Immunomodulatory imide drugs (IMiDs) bind CRBN, a substrate receptor of the Cul4A E3 ligase complex, enabling the recruitment of neo-substrates, such as CK1α, and their degradation via the ubiquitin-proteasome system. Here, we report FAM83F as such a neosubstrate. The eight FAM83 proteins (A-H) interact with and regulate the subcellular distribution of CK1α. We demonstrate that IMiD-induced FAM83F degradation requires its association with CK1α. However, no other FAM83 protein is degraded by IMiDs. We have recently identified FAM83F as a mediator of the canonical Wnt signalling pathway.

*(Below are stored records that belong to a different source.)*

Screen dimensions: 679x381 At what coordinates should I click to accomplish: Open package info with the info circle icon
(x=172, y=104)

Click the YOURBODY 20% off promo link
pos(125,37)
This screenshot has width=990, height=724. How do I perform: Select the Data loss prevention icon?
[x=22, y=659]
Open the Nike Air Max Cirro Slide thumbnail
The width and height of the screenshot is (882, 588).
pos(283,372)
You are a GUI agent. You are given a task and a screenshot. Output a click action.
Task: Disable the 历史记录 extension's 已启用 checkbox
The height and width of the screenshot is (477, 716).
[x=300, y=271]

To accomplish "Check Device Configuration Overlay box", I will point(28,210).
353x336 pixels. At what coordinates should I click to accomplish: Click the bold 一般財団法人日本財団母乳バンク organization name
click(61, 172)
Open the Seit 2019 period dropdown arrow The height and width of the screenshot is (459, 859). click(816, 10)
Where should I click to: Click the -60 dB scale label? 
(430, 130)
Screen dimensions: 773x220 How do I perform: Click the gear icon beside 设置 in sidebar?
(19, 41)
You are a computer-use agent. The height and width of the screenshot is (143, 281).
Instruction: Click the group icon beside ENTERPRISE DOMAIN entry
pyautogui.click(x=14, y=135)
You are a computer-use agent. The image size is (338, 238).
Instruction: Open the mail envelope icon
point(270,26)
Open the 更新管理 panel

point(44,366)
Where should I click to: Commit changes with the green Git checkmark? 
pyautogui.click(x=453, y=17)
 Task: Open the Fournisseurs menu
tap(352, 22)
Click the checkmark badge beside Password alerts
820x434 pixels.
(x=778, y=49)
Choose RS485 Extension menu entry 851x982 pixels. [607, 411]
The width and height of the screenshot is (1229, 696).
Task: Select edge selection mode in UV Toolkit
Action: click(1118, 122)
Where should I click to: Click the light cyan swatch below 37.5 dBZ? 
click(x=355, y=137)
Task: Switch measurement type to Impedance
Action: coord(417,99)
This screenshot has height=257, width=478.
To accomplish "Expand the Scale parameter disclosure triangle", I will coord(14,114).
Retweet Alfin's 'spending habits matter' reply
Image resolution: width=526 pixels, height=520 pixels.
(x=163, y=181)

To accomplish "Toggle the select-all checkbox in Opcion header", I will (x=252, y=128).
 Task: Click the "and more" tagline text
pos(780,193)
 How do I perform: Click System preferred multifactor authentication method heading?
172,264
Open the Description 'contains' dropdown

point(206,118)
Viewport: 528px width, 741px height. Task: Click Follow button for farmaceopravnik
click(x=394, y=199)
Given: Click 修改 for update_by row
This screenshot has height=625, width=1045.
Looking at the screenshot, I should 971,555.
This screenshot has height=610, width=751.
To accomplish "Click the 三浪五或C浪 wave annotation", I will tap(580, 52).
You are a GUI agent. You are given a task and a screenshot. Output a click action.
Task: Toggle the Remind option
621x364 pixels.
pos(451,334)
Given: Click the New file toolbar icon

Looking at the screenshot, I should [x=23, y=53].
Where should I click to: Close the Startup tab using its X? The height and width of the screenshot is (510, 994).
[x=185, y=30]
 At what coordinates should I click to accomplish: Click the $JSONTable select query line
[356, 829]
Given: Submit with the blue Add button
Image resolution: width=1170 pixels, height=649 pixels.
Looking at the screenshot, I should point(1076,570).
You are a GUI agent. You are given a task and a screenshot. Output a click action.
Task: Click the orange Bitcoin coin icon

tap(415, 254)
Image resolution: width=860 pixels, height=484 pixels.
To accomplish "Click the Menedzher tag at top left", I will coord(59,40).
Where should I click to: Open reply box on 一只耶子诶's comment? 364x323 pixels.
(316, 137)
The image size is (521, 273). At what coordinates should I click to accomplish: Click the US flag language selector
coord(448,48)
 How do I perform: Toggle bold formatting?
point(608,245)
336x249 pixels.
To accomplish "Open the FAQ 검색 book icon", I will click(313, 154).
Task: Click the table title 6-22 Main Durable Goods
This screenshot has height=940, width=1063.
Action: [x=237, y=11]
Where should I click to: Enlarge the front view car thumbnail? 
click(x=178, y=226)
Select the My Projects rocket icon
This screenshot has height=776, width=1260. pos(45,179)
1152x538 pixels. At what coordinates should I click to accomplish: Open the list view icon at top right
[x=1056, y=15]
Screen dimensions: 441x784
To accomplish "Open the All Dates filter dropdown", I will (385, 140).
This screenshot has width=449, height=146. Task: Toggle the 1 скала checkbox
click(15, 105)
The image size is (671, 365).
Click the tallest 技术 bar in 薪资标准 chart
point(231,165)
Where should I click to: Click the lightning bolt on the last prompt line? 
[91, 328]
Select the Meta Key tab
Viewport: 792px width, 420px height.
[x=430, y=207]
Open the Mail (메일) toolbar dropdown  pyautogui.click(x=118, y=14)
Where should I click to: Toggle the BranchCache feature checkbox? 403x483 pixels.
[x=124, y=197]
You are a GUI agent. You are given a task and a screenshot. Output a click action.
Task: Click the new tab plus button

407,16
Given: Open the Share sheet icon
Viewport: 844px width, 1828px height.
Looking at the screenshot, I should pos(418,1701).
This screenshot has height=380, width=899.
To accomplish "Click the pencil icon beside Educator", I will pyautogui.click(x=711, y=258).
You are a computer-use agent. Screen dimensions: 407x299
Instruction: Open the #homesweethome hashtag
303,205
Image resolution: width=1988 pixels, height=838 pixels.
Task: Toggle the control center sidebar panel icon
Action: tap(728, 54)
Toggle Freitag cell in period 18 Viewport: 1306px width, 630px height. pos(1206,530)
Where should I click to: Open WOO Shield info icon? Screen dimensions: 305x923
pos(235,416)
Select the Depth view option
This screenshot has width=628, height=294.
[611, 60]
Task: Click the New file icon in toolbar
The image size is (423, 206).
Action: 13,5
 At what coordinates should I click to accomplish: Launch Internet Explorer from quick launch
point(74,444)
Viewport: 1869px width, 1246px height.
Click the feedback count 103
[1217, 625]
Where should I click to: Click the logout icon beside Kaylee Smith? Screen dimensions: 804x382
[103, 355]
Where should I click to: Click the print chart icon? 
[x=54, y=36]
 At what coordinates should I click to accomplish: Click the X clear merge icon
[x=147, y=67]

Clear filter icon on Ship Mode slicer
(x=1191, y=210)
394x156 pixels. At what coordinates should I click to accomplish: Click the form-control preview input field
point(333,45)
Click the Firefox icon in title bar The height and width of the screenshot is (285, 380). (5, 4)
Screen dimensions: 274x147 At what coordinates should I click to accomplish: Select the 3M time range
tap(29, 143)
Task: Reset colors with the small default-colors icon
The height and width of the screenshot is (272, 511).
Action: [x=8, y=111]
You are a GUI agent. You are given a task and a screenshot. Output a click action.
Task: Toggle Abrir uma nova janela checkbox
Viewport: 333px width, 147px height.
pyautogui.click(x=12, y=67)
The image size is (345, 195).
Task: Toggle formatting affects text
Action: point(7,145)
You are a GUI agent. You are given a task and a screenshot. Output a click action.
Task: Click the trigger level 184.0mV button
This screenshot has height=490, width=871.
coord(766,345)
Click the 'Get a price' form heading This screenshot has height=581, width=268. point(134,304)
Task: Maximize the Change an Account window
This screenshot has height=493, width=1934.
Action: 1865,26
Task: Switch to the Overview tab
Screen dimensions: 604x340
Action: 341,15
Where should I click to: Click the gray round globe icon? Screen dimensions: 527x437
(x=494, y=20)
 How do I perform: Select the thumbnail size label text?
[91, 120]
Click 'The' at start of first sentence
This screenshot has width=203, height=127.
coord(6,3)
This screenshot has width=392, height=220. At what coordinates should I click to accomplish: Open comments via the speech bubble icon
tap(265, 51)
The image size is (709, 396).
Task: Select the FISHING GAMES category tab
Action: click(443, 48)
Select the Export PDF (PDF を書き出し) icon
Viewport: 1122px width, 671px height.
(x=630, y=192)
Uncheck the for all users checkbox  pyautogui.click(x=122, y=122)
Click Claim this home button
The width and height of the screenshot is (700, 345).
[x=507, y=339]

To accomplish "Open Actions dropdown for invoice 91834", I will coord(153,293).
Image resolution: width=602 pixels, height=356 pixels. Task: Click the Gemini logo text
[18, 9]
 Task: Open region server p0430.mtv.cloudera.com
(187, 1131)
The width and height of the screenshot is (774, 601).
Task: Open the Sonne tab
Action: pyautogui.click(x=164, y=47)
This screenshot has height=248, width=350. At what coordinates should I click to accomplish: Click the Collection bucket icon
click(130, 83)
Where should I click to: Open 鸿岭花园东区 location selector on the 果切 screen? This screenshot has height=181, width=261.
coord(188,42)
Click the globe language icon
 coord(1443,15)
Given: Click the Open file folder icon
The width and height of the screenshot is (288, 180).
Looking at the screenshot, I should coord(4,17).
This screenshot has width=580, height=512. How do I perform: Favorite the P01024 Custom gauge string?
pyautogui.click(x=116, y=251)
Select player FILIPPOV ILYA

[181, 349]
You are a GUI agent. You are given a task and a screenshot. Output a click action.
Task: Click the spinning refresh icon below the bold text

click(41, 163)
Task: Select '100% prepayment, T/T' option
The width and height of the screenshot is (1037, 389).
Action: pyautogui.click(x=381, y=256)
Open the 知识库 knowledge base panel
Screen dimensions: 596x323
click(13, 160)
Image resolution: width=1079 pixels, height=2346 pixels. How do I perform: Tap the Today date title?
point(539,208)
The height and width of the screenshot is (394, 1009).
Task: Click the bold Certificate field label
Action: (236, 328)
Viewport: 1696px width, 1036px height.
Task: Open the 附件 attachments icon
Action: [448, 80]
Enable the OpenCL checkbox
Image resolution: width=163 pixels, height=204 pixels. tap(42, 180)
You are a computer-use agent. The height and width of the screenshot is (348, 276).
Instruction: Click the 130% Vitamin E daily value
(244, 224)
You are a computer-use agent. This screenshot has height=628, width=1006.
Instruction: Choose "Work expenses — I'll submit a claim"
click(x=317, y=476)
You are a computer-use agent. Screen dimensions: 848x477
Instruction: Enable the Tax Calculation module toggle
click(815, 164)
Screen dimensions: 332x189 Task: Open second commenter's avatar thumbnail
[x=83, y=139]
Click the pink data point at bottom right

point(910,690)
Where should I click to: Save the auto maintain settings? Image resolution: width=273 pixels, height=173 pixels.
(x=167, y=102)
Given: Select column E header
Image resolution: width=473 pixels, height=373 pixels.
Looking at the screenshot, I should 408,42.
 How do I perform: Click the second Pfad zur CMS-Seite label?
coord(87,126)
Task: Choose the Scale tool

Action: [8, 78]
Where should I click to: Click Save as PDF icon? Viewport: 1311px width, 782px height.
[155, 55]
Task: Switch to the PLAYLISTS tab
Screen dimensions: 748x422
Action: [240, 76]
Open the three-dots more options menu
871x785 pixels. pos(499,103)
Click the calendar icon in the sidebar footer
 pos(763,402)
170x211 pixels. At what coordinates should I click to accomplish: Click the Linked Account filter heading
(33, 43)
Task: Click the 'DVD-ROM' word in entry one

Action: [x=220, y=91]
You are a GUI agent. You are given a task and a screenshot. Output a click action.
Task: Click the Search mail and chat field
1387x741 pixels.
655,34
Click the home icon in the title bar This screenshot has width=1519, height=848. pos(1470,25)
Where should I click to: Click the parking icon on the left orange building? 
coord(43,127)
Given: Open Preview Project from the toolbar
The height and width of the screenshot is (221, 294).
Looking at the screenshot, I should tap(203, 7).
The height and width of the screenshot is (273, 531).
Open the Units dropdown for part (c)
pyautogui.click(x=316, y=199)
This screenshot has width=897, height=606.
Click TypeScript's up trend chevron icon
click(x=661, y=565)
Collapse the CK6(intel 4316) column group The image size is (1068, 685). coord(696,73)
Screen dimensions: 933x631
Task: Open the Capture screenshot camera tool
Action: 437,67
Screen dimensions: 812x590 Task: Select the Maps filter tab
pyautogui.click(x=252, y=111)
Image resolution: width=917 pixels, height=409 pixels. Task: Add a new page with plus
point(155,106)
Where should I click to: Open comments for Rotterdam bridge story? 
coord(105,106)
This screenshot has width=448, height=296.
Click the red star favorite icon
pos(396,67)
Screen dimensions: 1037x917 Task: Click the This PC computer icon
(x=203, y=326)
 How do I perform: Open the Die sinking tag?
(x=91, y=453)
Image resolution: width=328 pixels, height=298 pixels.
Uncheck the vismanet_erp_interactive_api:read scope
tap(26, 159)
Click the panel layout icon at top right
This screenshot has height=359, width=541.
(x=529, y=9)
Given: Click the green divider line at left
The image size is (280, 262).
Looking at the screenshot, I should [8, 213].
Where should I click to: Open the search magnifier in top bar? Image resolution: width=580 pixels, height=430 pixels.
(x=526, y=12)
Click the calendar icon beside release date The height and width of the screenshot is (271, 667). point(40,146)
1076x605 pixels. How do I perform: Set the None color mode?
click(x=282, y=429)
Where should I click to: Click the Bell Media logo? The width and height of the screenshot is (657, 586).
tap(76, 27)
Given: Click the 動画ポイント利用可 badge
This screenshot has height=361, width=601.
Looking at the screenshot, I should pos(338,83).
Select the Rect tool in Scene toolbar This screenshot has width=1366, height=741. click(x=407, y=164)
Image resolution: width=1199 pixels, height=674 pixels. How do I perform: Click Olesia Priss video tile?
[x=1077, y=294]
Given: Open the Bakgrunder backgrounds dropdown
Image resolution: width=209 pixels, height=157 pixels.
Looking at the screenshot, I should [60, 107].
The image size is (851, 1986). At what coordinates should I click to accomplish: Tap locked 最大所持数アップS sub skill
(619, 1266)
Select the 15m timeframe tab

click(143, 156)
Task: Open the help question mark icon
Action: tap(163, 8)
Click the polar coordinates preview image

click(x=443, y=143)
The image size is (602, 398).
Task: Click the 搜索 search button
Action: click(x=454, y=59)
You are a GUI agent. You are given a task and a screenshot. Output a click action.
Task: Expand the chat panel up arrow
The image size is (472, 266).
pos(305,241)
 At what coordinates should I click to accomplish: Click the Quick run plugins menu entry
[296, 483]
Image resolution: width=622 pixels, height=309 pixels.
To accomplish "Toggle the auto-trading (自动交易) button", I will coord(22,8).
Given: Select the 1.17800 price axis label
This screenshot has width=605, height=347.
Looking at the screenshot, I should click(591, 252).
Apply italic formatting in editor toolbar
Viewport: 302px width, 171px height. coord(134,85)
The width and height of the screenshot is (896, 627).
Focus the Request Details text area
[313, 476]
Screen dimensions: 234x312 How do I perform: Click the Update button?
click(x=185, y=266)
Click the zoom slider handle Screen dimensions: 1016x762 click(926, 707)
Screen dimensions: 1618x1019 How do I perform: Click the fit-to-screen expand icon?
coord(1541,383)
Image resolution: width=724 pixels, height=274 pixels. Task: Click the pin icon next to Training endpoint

The IMiDinduced degradation of FAM83F attenuated Wnt signalling in colorectal cancer cells and removed CK1α from the plasma membrane, mirroring the phenotypes observed with genetic ablation of FAM83F. Intriguingly, the expression of FAM83G, which also binds to CK1α, appears to attenuate the IMiD-induced degradation of CK1α, suggesting a protective role for FAM83G on CK1α. Our findings reveal that the efficiency and extent of target protein degradation by IMiDs depends on the nature of inherent multiprotein complex in which the target protein is part of.

Original language	English
Article number	e202000804
Number of pages	17
Journal	Life Science Alliance
Volume	4
Issue number	2
Early online date	23 Dec 2020
DOIs	https://doi.org/10.26508/lsa.202000804
Publication status	Published - Feb 2021

Keywords

Lenalidomide
Pomalidomide
BTX161
Cereblon
Colorectal cancer

ASJC Scopus subject areas

Biochemistry, Genetics and Molecular Biology (miscellaneous)
Health, Toxicology and Mutagenesis
Plant Science
Ecology

UN SDGs

This output contributes to the following UN Sustainable Development Goals (SDGs)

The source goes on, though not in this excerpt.